“Stük”, l’altra Resistenza, nel ricordo di don Barbero

In scena venerdì 16 gennaio all’Iris di Dronero

Stük - L'altra Resistenza
Foto Nicola Carrucciu

Erano soltanto “Stük” (pezzi, in italiano). Così venivano chiamati gli Imi, gli internati militari in Germania, identificandoli con un numero progressivo. “Stük - L’altra Resistenza” è anche il titolo della rappresentazione teatrale che andrà in scena venerdì 16 gennaio (ore 21) al cine-teatro Iris di Dronero. È lo spettacolo che prende ispirazione dal diario di don Giuseppe Barbero, e sarà alla sua seconda rappresentazione dopo quella di giugno a Centallo, nella triplice ricorrenza dei 110 anni dalla nascita dell’arciprete, dei 30 dalla morte e degli 80 dal rientro in Patria.

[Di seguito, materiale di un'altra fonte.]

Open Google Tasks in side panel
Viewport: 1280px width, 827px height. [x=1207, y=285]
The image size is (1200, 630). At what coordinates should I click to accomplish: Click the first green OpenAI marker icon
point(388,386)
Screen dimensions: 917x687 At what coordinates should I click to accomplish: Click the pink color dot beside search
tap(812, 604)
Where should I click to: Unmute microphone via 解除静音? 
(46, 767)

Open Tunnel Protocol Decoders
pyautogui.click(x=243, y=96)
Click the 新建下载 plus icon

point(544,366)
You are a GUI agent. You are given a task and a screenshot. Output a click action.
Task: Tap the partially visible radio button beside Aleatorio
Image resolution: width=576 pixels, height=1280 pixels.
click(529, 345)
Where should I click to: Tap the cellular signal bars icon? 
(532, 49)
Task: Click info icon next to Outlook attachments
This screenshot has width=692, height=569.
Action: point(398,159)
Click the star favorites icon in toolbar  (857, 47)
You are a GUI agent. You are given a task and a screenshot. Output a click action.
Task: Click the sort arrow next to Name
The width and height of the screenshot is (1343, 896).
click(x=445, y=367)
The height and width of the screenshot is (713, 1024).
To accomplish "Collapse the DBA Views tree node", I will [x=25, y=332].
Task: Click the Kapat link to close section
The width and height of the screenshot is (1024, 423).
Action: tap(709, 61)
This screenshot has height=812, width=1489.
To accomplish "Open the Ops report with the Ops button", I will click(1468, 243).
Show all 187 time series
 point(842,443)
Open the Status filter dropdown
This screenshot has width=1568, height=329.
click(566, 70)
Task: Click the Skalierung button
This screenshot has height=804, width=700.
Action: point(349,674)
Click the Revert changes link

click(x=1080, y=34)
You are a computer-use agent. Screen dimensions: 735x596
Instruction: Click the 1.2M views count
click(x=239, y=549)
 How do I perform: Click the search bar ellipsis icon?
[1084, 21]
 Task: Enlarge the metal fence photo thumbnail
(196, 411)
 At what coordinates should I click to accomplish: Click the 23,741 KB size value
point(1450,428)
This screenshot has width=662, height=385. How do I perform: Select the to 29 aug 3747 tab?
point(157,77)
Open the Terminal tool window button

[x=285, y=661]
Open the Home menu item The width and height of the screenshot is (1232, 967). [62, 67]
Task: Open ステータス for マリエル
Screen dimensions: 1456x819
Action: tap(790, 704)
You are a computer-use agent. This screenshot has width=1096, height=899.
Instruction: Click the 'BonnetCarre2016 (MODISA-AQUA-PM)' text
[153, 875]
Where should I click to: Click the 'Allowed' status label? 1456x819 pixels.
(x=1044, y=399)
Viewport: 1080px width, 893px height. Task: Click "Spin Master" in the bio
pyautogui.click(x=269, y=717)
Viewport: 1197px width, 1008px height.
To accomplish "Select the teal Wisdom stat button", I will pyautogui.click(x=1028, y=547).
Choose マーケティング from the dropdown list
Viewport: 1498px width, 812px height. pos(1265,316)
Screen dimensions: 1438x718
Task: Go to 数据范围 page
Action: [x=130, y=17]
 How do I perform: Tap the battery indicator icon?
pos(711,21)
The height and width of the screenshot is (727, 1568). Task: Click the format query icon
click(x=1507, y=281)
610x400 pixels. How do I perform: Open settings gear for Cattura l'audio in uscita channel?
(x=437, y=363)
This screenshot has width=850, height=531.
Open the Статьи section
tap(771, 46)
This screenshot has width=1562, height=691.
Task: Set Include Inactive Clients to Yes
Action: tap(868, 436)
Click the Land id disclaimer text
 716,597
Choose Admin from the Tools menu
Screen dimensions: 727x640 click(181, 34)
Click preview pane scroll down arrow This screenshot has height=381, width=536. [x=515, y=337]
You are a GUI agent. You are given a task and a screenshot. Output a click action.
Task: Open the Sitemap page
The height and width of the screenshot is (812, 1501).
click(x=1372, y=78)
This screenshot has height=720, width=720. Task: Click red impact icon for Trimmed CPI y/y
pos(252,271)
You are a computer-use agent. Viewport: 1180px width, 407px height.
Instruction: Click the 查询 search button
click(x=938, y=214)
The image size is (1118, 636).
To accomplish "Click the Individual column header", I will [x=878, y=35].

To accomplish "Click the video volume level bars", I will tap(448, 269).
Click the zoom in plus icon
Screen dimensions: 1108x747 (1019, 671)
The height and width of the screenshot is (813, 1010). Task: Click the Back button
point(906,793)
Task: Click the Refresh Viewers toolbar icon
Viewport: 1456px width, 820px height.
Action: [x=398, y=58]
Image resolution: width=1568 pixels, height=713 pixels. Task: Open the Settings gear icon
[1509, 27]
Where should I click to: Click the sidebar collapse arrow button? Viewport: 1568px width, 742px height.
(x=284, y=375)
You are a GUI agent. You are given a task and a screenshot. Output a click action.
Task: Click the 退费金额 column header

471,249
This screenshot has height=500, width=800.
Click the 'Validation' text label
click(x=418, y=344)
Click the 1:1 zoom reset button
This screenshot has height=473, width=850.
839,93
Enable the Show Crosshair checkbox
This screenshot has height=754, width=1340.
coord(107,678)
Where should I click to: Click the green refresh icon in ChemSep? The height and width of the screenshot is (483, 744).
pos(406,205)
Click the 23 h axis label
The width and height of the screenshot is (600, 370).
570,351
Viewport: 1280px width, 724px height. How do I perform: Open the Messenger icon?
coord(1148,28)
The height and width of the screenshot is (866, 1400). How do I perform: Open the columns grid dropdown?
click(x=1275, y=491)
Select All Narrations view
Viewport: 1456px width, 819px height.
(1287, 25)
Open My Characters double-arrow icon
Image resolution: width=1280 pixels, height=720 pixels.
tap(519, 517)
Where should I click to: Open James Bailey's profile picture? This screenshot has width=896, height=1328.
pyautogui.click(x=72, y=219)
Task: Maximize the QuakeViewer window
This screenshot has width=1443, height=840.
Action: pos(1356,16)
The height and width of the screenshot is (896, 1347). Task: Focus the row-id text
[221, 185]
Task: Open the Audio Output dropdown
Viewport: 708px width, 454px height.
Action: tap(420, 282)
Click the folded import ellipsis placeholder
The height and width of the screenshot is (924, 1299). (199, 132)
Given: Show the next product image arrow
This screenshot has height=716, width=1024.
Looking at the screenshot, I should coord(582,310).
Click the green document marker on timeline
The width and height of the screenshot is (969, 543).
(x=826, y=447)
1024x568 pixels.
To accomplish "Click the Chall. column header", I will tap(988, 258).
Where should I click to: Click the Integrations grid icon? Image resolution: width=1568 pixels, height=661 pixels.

Gli Imi sono i militari italiani che rifiutarono, dopo l’Armistizio, di entrare nell’esercito della Repubblica sociale e che pagarono la loro scelta con la detenzione - spesso con la morte - nei campi di prigionia tedeschi, in cui furono destinati al lavoro coatto per l’economia di guerra. Don Barbero era uno di loro. Il suo diario venne pubblicato nel 1946, andò presto esaurito ed è stato ristampato da Centallo viva nel 1995 con il titolo “La croce tra i reticolati”, poi nel 2001, nel 2003 e nel 2007. 

“Stük” è un appuntamento della rassegna annuale del cinema teatro Iris. Prezzo di ingresso 15 euro (12 ridotto).